►
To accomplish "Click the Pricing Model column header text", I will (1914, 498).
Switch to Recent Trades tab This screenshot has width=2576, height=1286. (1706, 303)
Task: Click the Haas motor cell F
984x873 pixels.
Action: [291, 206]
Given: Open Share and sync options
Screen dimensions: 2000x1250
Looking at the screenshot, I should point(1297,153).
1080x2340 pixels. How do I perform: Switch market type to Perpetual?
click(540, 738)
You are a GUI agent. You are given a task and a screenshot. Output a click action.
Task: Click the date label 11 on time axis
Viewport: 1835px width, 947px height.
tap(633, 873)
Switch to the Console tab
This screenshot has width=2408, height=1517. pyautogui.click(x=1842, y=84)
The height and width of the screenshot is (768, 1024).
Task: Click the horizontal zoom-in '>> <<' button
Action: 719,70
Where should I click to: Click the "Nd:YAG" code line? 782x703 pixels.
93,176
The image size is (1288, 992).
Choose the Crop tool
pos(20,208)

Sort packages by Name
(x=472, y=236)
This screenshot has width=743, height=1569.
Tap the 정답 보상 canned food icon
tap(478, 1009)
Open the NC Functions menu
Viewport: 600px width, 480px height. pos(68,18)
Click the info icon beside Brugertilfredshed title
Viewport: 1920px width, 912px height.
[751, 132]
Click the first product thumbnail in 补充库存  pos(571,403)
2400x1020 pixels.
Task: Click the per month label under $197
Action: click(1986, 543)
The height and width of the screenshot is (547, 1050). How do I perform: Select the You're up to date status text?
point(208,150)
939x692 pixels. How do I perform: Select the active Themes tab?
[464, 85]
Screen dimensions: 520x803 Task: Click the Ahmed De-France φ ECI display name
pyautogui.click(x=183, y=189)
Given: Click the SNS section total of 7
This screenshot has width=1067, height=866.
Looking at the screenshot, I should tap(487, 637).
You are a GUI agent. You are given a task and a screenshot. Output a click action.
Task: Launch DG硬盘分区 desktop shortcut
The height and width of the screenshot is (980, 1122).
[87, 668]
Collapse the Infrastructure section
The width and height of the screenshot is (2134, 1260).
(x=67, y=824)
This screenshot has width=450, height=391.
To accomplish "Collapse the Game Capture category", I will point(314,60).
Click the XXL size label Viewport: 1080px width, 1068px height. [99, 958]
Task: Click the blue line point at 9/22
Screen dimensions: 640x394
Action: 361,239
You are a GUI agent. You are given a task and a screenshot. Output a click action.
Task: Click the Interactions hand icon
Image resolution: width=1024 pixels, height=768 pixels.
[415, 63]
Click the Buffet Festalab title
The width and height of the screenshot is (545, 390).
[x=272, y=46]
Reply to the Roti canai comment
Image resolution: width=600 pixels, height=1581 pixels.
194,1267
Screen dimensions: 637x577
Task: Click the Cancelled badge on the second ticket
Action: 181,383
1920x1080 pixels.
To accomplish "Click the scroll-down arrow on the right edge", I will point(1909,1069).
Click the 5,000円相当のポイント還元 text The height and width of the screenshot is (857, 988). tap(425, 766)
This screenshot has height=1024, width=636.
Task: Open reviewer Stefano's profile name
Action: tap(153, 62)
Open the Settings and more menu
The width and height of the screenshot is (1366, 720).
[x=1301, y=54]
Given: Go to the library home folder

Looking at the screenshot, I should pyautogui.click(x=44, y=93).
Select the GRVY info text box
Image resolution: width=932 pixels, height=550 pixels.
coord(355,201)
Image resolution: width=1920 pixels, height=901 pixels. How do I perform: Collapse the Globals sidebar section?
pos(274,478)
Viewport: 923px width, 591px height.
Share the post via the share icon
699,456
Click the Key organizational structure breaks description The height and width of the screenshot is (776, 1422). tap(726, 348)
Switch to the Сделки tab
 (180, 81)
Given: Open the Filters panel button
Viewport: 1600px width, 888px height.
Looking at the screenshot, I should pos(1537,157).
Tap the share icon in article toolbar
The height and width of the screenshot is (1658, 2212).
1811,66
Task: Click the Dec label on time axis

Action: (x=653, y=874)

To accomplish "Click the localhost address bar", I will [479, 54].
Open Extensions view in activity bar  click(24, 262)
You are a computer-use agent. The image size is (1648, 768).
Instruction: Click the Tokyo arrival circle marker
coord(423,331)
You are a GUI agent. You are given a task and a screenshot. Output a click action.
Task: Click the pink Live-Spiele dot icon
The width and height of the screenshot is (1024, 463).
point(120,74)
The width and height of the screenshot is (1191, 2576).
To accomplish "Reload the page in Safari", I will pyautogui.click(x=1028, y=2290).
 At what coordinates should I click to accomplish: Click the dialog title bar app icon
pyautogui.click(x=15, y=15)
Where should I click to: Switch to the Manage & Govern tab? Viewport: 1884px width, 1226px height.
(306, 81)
◄
--- Written request ---
Give the records as a JSON list of strings, one per line and leaving out blank lines, beginning at the line that has "1080x2340 pixels. How" and stopping after the line that has "Action: 719,70".

--- Correct result ---
[
  "1080x2340 pixels. How do I perform: Switch market type to Perpetual?",
  "click(540, 738)",
  "You are a GUI agent. You are given a task and a screenshot. Output a click action.",
  "Task: Click the date label 11 on time axis",
  "Viewport: 1835px width, 947px height.",
  "tap(633, 873)",
  "Switch to the Console tab",
  "This screenshot has width=2408, height=1517. pyautogui.click(x=1842, y=84)",
  "The height and width of the screenshot is (768, 1024).",
  "Task: Click the horizontal zoom-in '>> <<' button",
  "Action: 719,70"
]